[[ Materials provided, beginning ]]
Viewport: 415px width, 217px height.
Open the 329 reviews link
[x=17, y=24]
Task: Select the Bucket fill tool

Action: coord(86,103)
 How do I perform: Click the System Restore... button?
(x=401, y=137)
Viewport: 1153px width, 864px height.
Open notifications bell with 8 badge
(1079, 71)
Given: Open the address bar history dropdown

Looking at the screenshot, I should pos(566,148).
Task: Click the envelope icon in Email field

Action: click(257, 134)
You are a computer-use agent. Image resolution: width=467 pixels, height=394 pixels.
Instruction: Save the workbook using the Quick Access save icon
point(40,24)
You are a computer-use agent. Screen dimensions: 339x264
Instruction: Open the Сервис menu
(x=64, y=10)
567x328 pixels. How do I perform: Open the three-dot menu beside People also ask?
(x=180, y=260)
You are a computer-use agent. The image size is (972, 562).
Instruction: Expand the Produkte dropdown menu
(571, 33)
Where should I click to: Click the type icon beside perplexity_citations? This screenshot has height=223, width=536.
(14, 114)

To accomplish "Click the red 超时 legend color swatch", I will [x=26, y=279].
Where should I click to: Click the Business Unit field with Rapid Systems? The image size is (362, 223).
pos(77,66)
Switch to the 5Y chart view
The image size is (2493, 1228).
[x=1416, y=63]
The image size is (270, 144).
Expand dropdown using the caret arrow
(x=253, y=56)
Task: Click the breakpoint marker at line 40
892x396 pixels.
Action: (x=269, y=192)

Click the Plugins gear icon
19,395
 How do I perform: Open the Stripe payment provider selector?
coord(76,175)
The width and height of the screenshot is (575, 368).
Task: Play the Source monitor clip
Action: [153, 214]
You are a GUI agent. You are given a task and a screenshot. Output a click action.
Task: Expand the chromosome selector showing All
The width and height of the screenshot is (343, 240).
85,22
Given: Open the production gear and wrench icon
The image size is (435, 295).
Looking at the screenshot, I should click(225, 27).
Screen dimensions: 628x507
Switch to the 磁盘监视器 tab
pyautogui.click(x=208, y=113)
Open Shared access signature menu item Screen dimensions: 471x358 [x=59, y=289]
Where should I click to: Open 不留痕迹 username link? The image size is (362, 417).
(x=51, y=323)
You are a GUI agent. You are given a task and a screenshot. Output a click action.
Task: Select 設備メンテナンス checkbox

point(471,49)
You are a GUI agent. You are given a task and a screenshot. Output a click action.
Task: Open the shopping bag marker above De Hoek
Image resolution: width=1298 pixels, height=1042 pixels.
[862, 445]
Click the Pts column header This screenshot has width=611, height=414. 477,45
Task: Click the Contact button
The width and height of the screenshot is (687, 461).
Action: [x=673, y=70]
[[ Materials provided, end ]]
> _Your goal_
Whenever a line in the entries above includes the word "computer", pull that line out.

> _Task solution_
You are a computer-use agent. Image resolution: width=467 pixels, height=394 pixels.
You are a computer-use agent. Screen dimensions: 339x264
You are a computer-use agent. The image size is (972, 562).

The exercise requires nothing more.